[[ LISTED RECORDS open ]]
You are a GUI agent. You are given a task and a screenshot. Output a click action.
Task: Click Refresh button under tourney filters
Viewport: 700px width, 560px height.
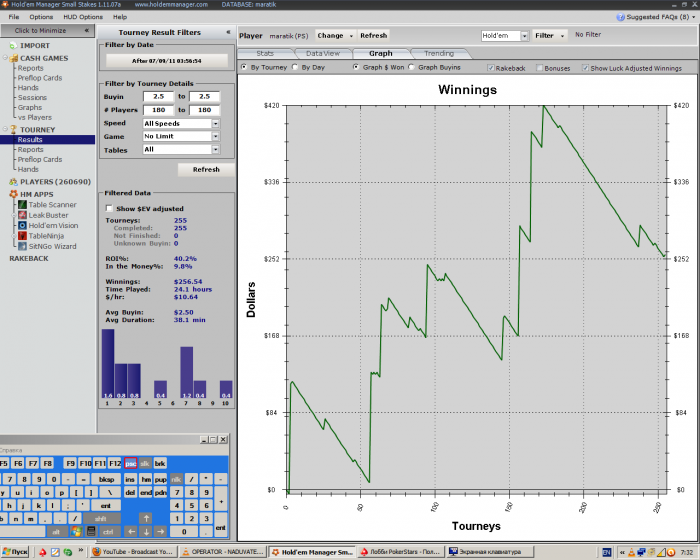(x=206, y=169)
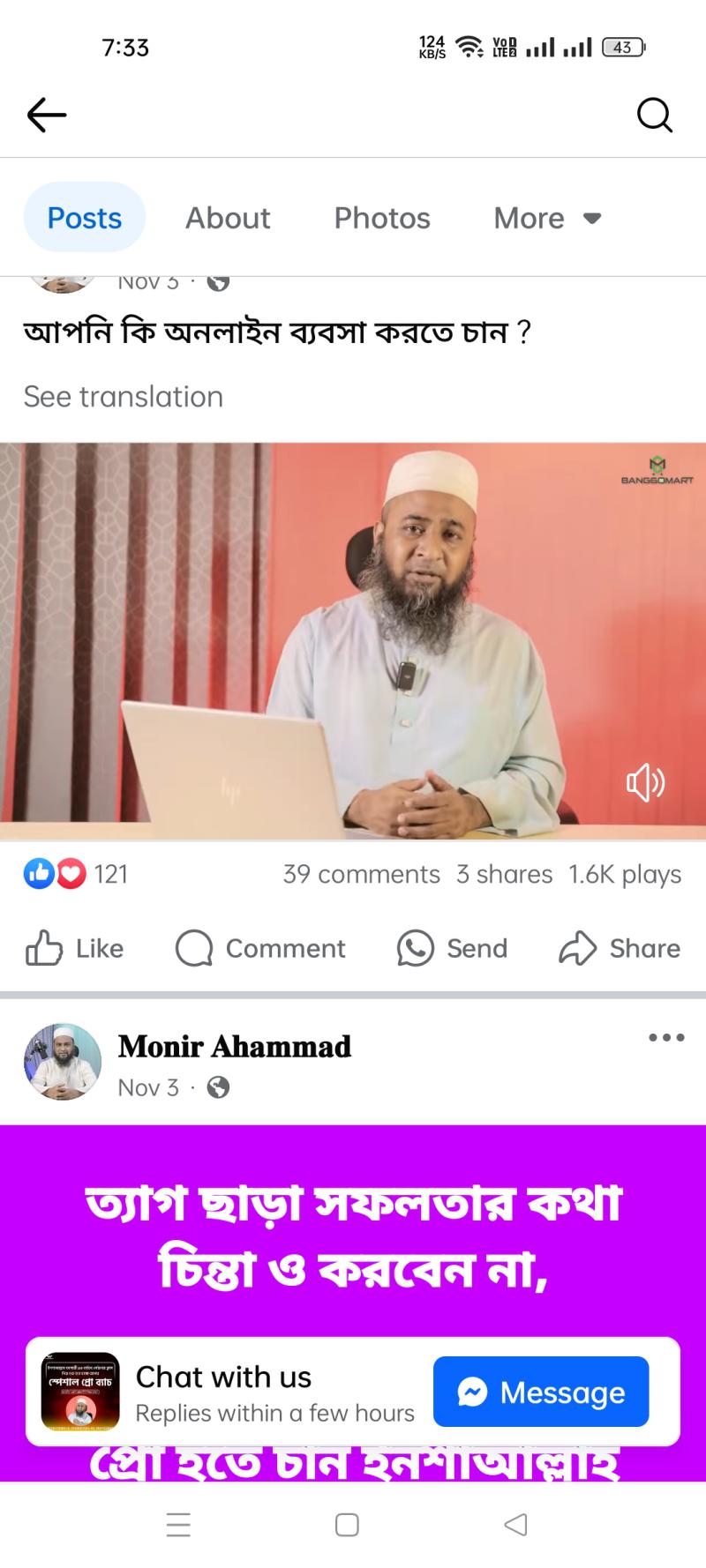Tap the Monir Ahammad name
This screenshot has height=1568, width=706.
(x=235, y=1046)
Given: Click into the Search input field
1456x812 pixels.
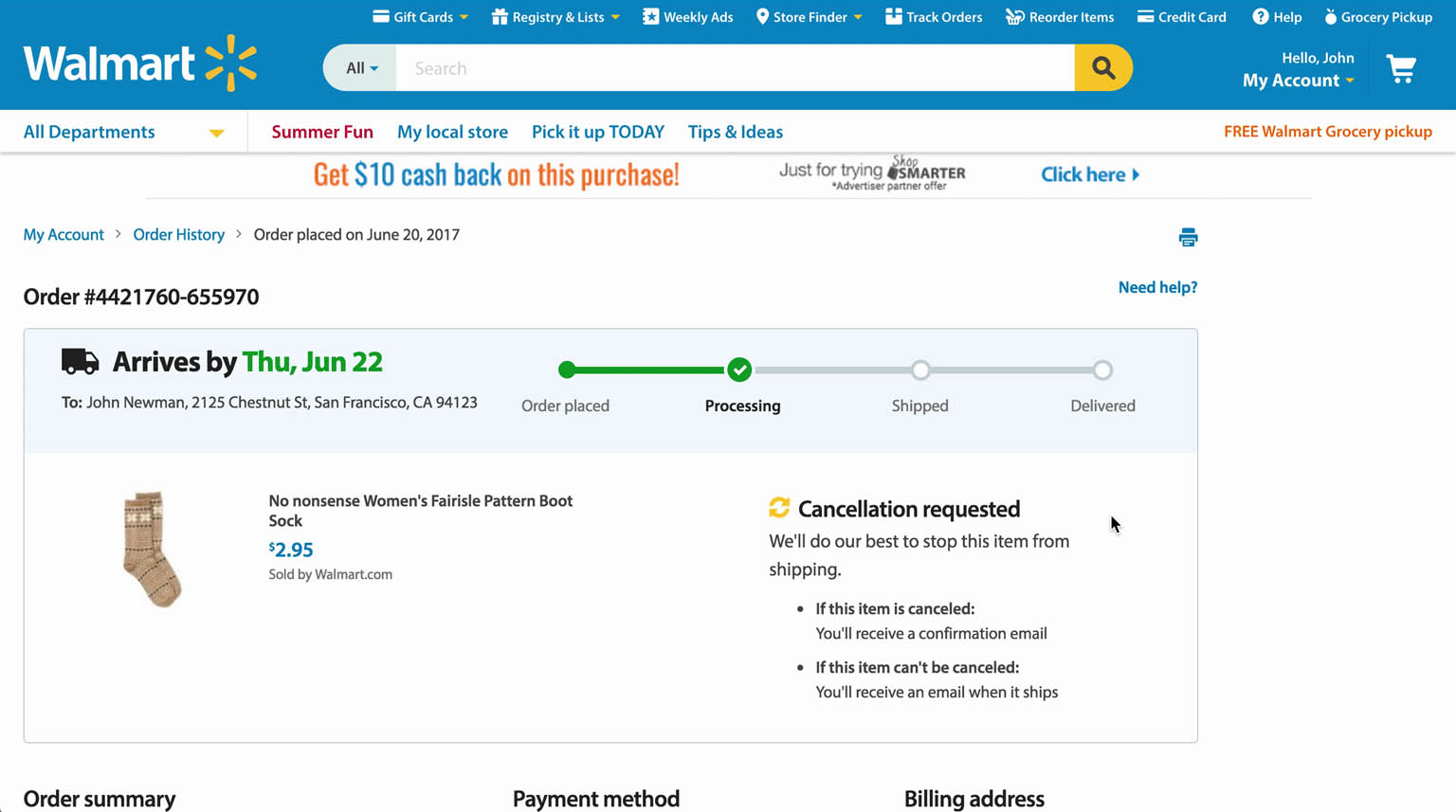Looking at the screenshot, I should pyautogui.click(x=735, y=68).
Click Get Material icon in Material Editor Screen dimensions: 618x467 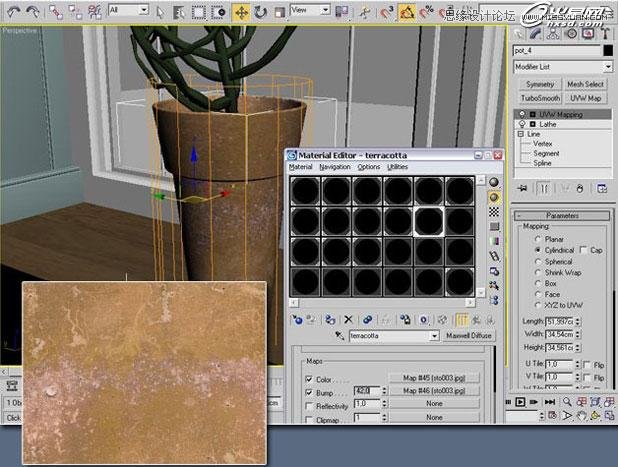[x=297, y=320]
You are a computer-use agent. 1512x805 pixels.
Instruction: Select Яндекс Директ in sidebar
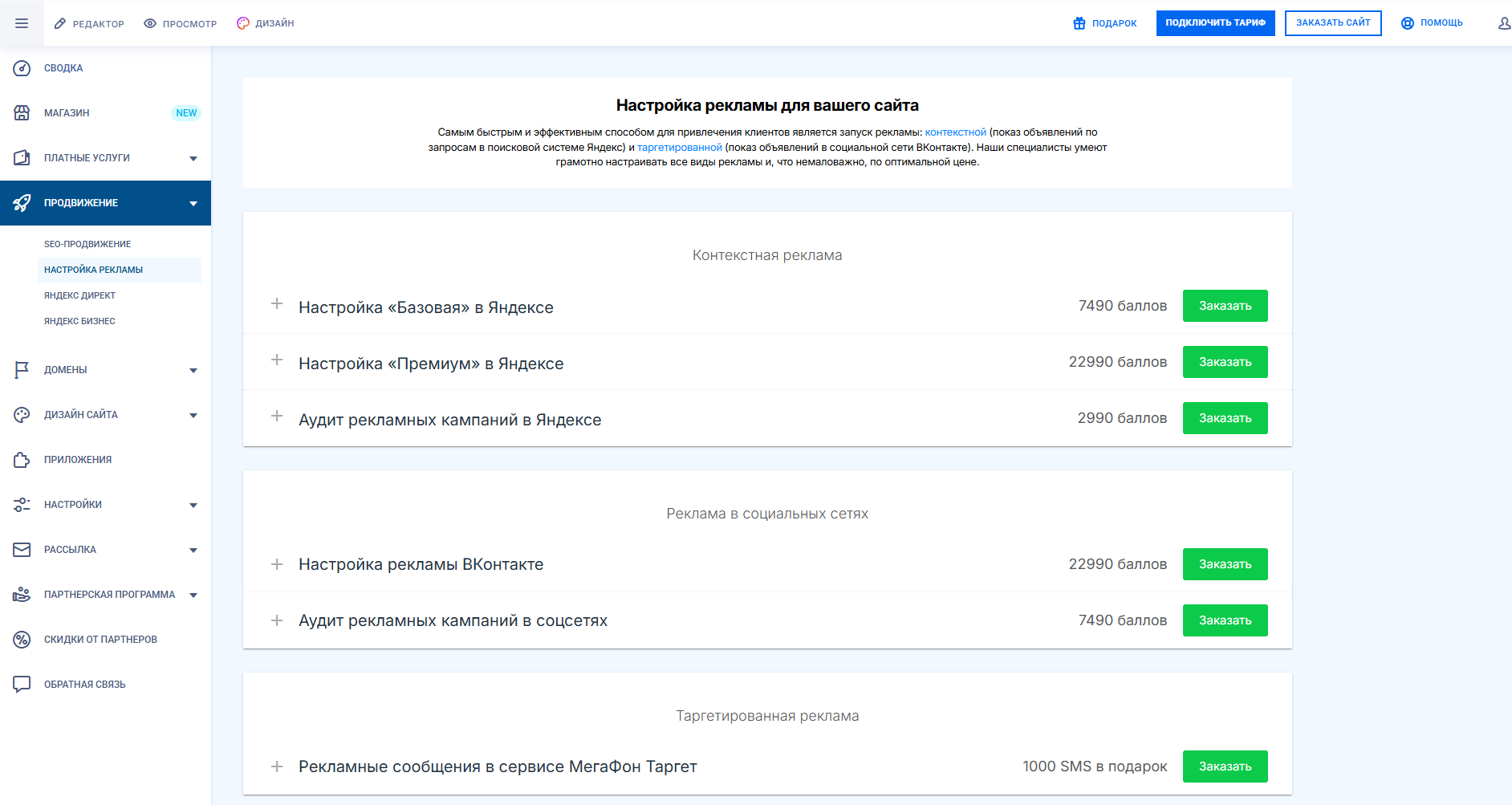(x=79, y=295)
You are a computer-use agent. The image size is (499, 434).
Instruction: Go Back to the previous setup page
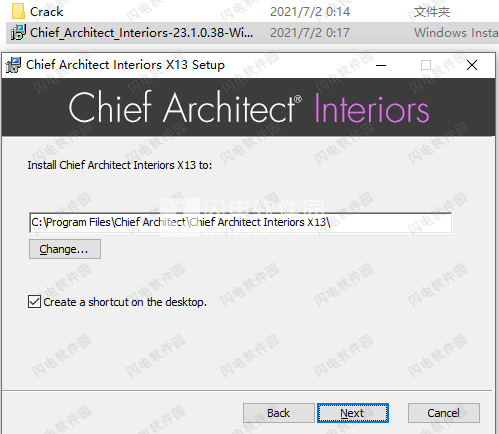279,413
[[ LISTED RECORDS closed ]]
**ABOUT THIS TASK**. Work out the count of lines in the data above containing the string "agent". Give it alone.

**SOLUTION FOR THIS EXERCISE**. 3